I should start by noting that this is certainly not George Stavis' best work. I loved George Stavis 1st solo album, Labyrinths (originally released on Vanguard and available on CD from Arkama). If you don't have it run out & get a copy. Robert Christgau said about it, "I don't know much about Oriental-influence banjo music, but I know what I like." I'm not a big fan of Christgau's but I also know what I like and I liked that album. Stavis' banjo improv on that 1st album rivals the guitar work of John Fahey and Sandy Bull from the same era.
Stavis' groups efforts are also well worth further investigation.

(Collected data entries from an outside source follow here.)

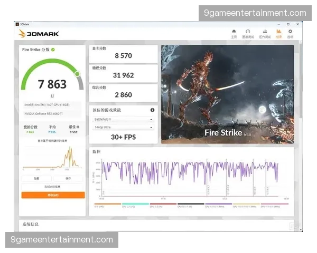
Task: Click the Fire Strike preview image
Action: [x=227, y=94]
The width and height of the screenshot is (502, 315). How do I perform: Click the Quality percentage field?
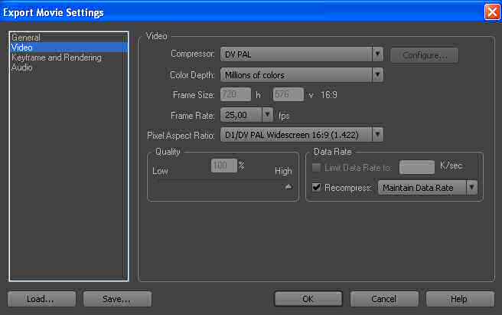223,166
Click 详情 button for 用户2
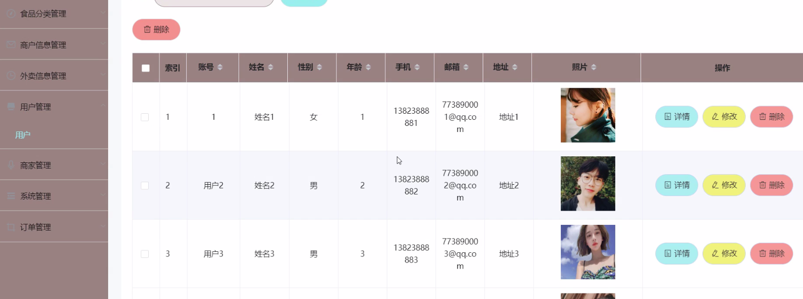This screenshot has height=299, width=803. tap(677, 185)
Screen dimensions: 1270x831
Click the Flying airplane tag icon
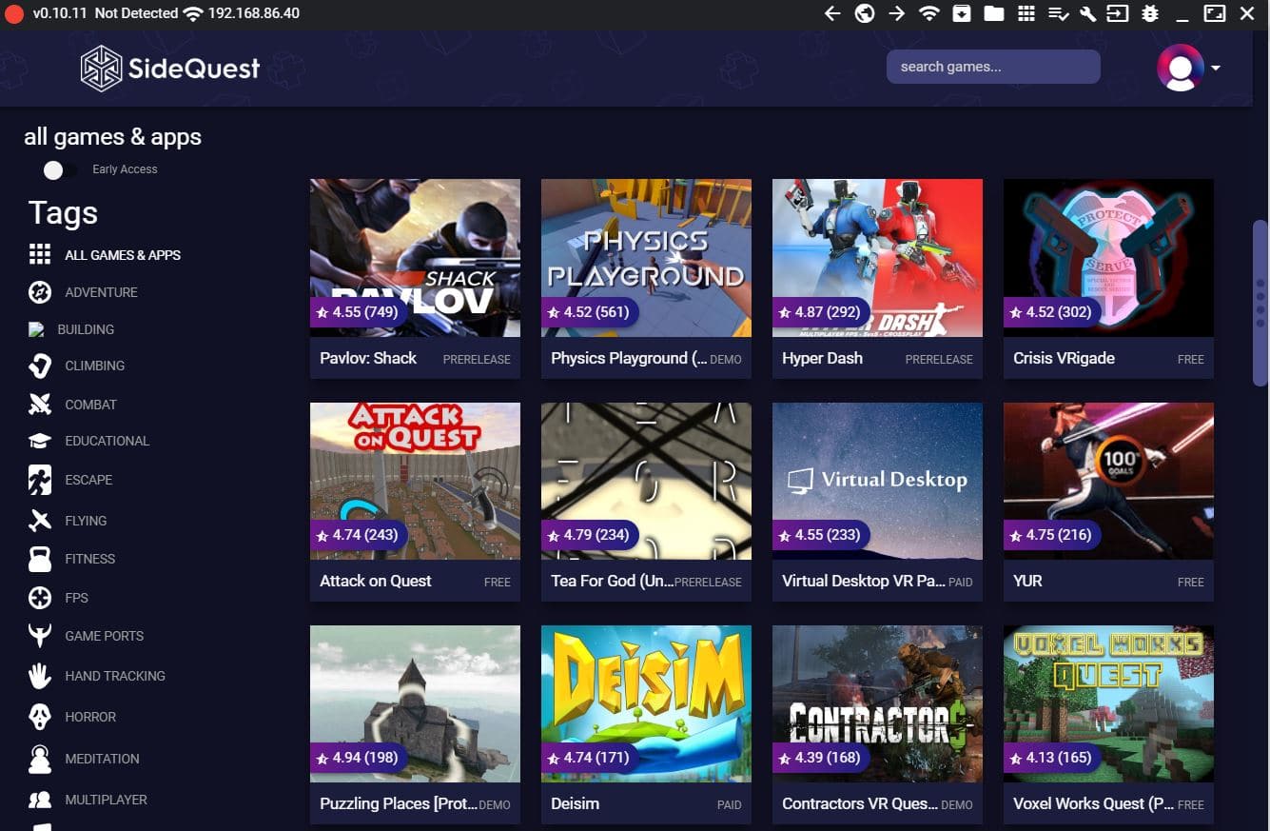[x=40, y=520]
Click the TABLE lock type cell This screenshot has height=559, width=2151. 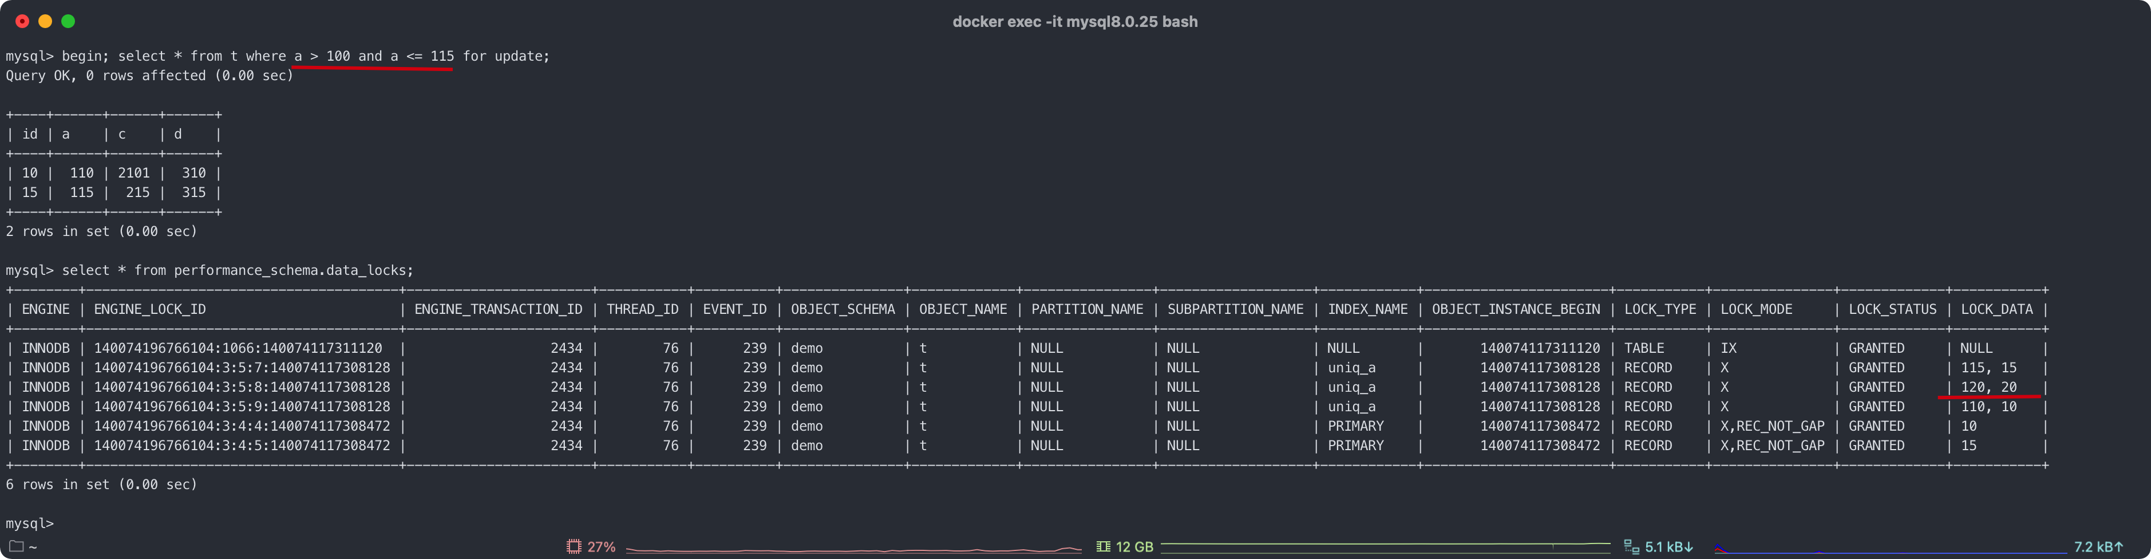[1644, 348]
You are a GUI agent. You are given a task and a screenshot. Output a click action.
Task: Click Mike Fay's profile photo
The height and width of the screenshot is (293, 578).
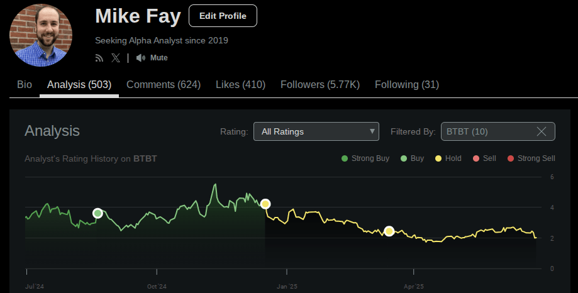tap(42, 35)
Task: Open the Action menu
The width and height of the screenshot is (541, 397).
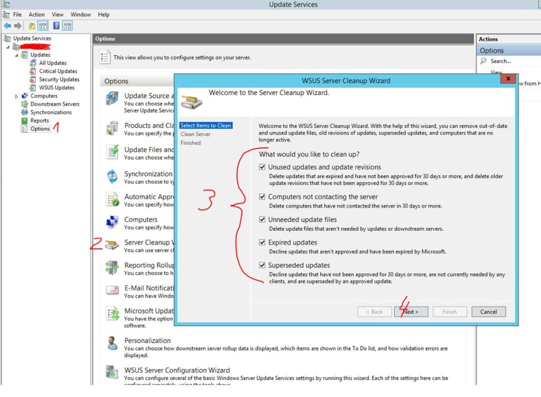Action: point(36,14)
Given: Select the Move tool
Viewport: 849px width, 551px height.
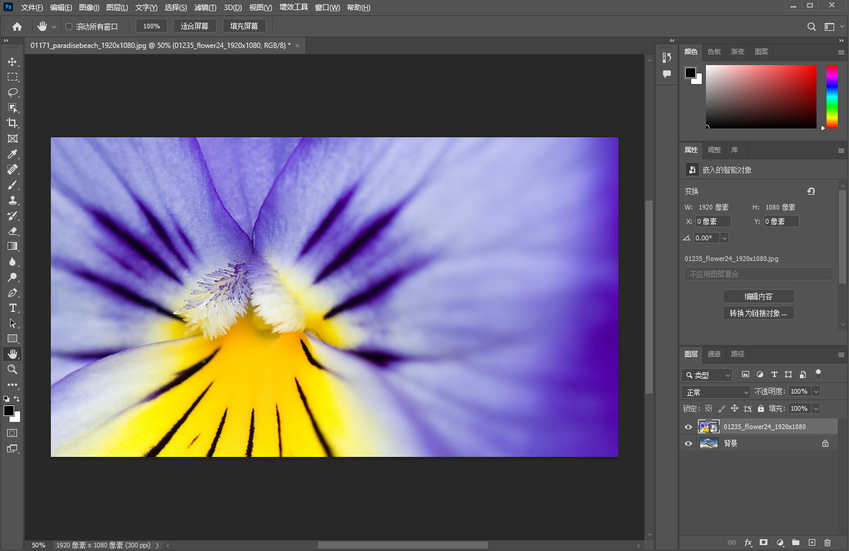Looking at the screenshot, I should tap(12, 61).
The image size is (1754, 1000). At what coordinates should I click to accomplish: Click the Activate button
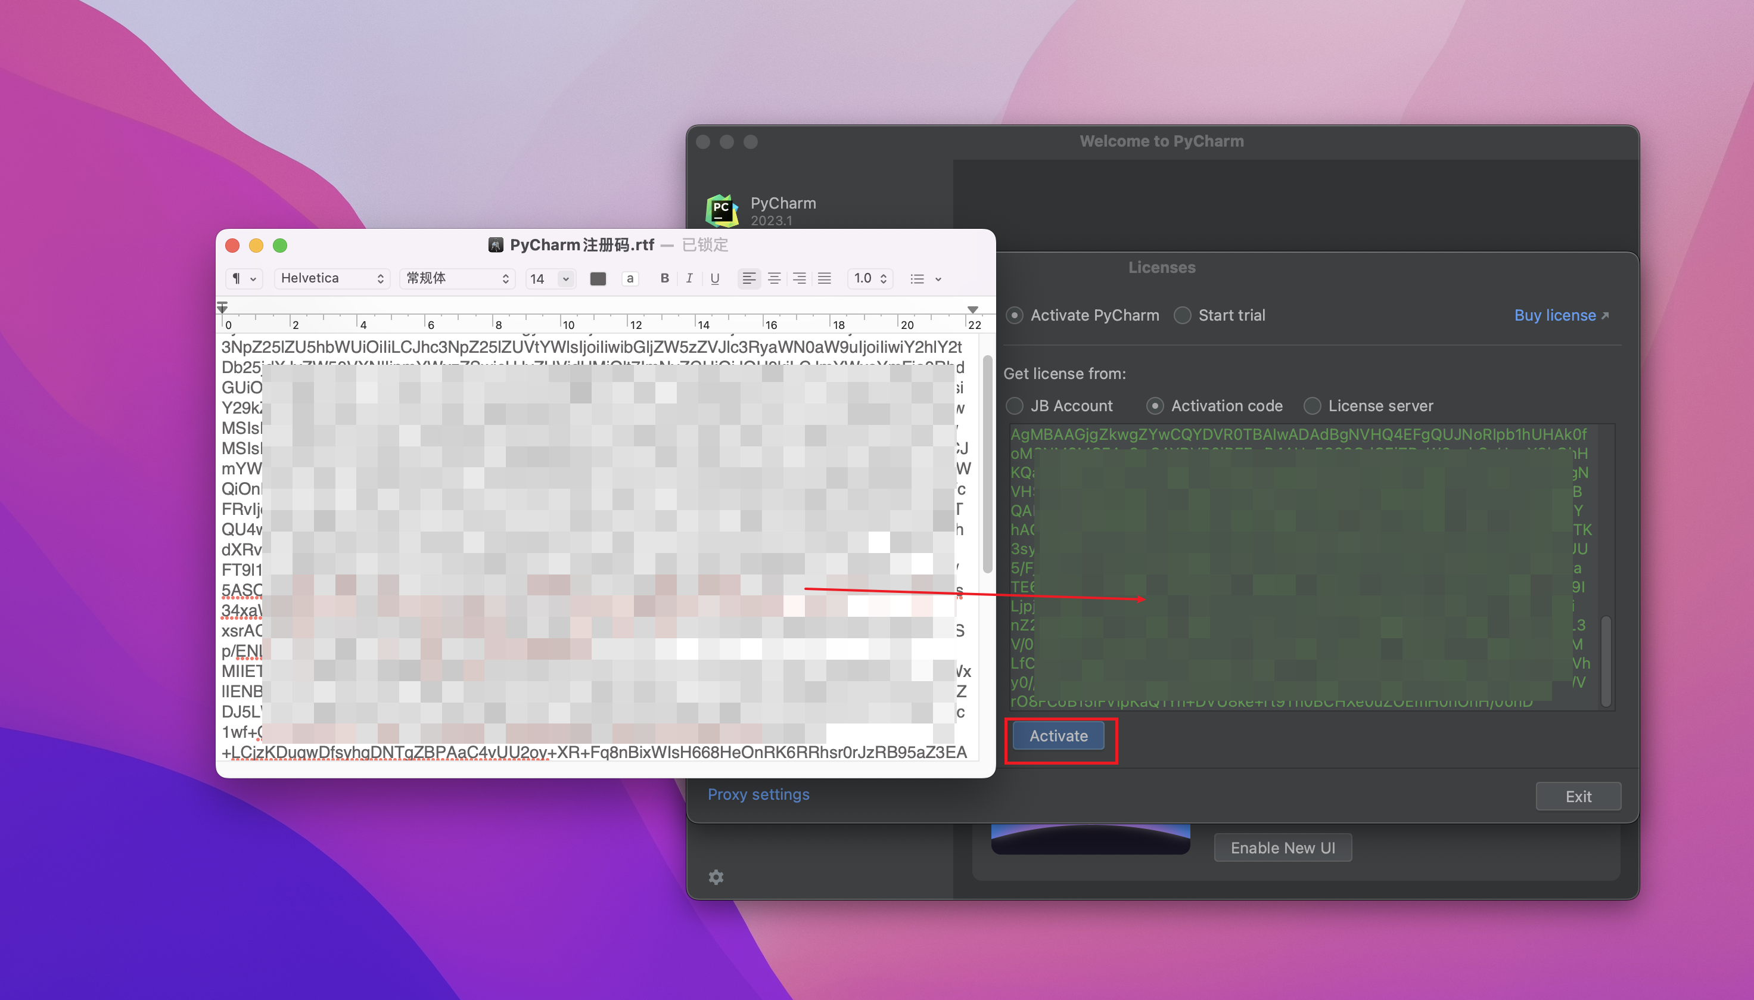[x=1057, y=736]
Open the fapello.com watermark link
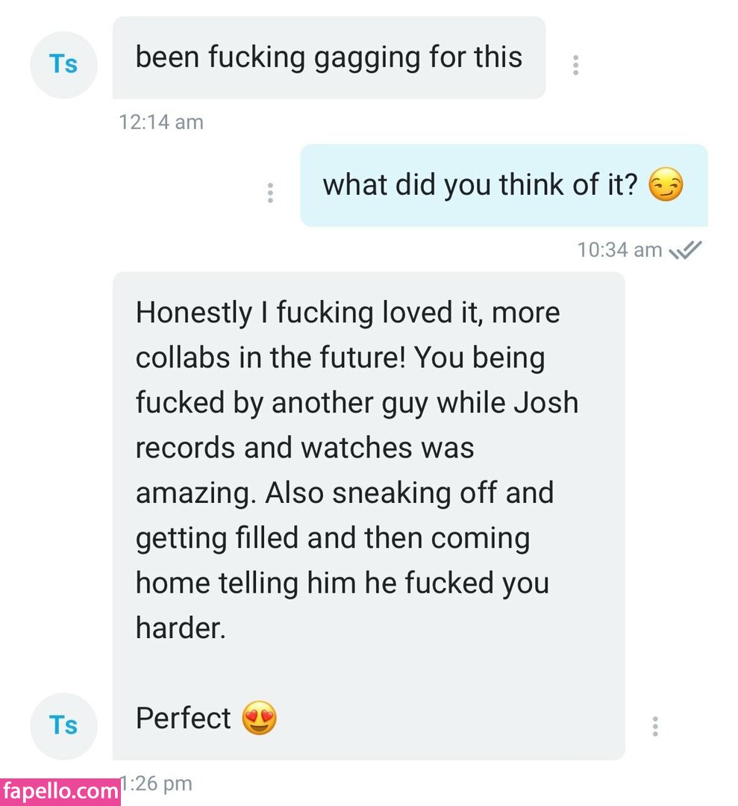The height and width of the screenshot is (806, 738). tap(60, 792)
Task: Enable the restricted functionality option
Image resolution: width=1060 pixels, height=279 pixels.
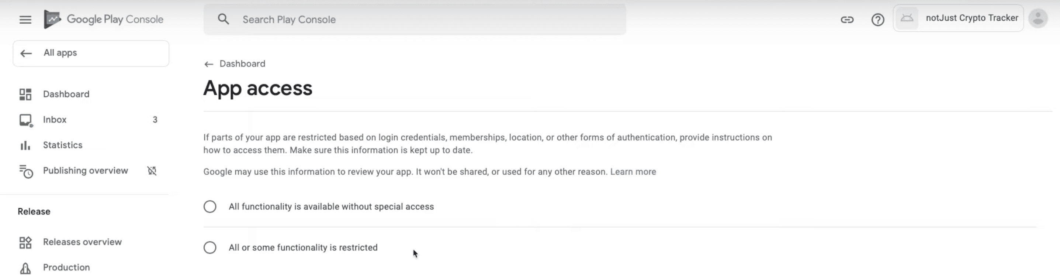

He was the best part of 60's rock band, Federal Duck (their album is available on CD from Radioactive Records out of the UK) and was also in the group Oganookie (which I haven't heard but have heard good thing about)--both prior to recording his Labyrinths album.
Which bring us to this album, Morning Mood, released on Aspen records in 1986. Unfortunately this gets labelled a "new age" record sometimes. I also saw it once described as "Windham Hillbilly"--a witty but not quite fair description. In fact its more of a modern bluegrass outing reminiscent of some of Bela Fleck's work. While those expecting a sequel to Labyrinths will be disappointed, the record still has some bright moments: his new version of Finland (a song he first recorded on Labyrinths) & the track Goblins stand out. A lot of the rest of the record is more straight-forward bluegrass with some jazz and even classical elements.
So given my own ambivalence about the record, why post it? Well to help completists and fans of Stavis' other work hear a rarely heard record without having to shell out $10 to pick up a copy on ebay. Also, in spite of the fact that the material here is not as interesting as his Labyrinths release, Stavis is still an excellent banjo player and fans of the instrument and of bluegrass will probably find something to like REPOSTED HERE.
The other performers on Morning Mood: Darol Anger, Alex de Grassi, Miker Marshall, Stan Poplin & Bob Stern.
The music is ripped from lp (with some noise reduction/click removal) at 224kbps. Again, from the WMUC music library.